(Word and element location data)
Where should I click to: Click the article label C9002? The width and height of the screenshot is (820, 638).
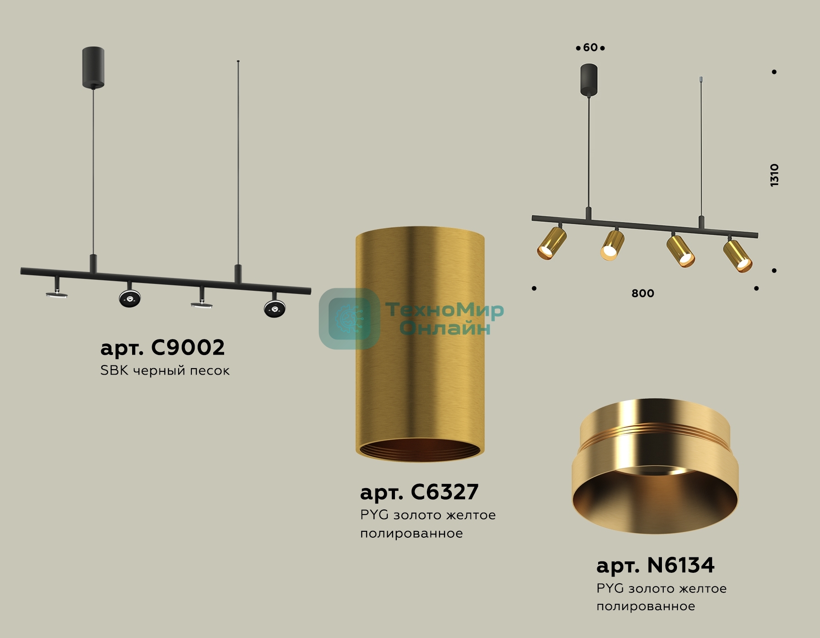[163, 348]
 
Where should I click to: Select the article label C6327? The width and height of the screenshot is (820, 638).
[419, 492]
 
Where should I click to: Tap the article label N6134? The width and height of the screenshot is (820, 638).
[655, 566]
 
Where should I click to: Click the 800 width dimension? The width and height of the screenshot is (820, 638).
[643, 293]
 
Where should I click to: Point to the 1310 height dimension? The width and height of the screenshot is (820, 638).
[774, 175]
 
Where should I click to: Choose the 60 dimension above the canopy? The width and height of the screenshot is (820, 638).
[590, 47]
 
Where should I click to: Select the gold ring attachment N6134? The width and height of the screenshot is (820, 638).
[655, 466]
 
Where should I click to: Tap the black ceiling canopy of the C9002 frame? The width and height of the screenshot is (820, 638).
[93, 67]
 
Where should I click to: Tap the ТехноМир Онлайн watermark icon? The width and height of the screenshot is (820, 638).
[349, 319]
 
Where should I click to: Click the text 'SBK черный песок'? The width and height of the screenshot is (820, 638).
[165, 370]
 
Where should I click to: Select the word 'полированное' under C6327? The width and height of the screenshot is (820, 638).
[411, 534]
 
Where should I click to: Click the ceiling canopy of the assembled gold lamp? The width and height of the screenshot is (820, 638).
[589, 80]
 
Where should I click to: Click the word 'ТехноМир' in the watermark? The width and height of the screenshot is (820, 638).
[445, 310]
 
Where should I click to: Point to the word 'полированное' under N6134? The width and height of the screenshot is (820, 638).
[646, 607]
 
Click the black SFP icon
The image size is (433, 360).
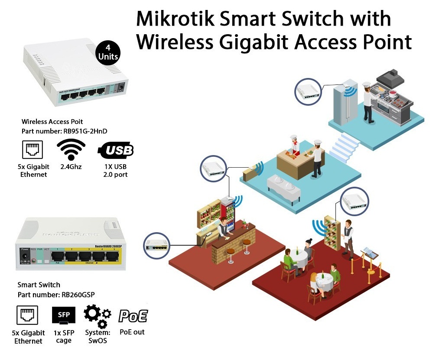pyautogui.click(x=63, y=315)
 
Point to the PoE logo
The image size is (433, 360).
pyautogui.click(x=133, y=316)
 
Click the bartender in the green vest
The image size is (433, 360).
pyautogui.click(x=222, y=227)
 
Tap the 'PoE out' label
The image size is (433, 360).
pyautogui.click(x=132, y=332)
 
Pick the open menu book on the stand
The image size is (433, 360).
pyautogui.click(x=368, y=251)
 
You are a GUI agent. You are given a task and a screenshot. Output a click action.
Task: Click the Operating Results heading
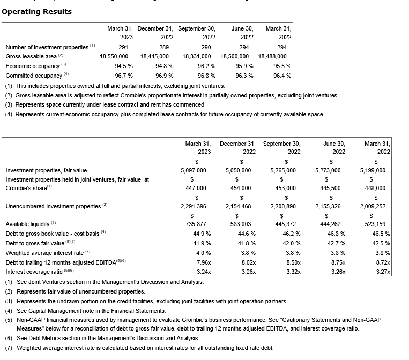[x=37, y=11]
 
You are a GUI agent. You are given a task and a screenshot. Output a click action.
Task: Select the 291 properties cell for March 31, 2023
[x=123, y=47]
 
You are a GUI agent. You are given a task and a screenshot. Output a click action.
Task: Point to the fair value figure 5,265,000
[x=282, y=170]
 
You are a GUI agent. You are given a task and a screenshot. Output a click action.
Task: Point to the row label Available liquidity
[x=27, y=224]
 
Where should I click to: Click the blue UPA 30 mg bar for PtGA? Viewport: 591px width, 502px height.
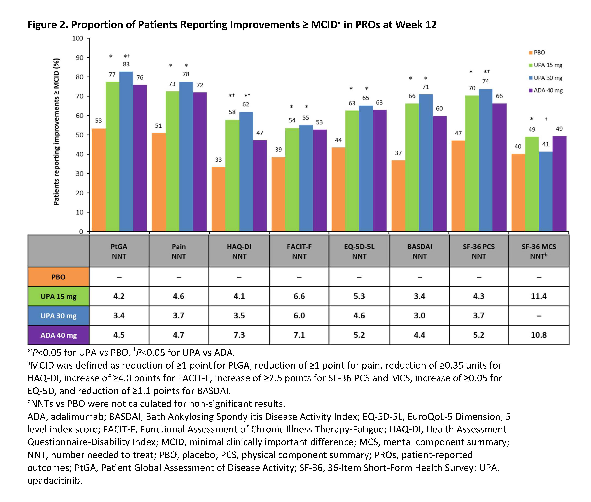pos(126,151)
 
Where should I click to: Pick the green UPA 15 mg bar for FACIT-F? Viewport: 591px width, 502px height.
pos(292,179)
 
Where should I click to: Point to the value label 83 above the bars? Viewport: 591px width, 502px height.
pos(126,64)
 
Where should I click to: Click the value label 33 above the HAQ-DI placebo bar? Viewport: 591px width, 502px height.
pos(218,160)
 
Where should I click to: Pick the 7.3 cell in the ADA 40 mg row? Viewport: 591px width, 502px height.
pos(239,335)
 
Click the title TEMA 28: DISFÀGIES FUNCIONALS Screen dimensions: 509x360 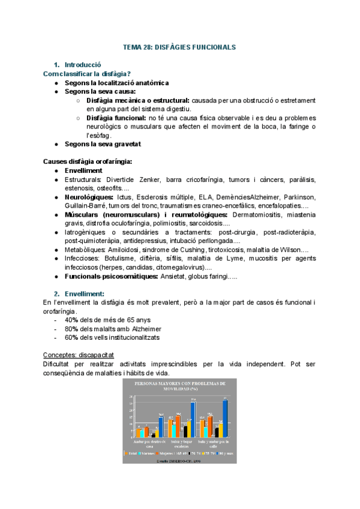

OBJECTIVE:
Update the lines beginning with the one containing "Tap the 'PoE out' label" and continuing through the one containing "[x=282, y=170]" by replacing "screenshot" with "screen capture" and leaving everything else unchanged. Leave the pictures out of the answer.

EXERCISE ANSWER:
Tap the 'PoE out' label
The image size is (433, 360).
pyautogui.click(x=132, y=332)
 
Pick the open menu book on the stand
The image size is (433, 360).
pyautogui.click(x=368, y=251)
 
You are a GUI agent. You are given a task and a screen capture. Output a click action.
Task: Click the Operating Results heading
[x=37, y=11]
 
You are a GUI agent. You are given a task and a screen capture. Output a click action.
Task: Select the 291 properties cell for March 31, 2023
[x=123, y=47]
 
You are a GUI agent. You are given a task and a screen capture. Output a click action.
Task: Point to the fair value figure 5,265,000
[x=282, y=170]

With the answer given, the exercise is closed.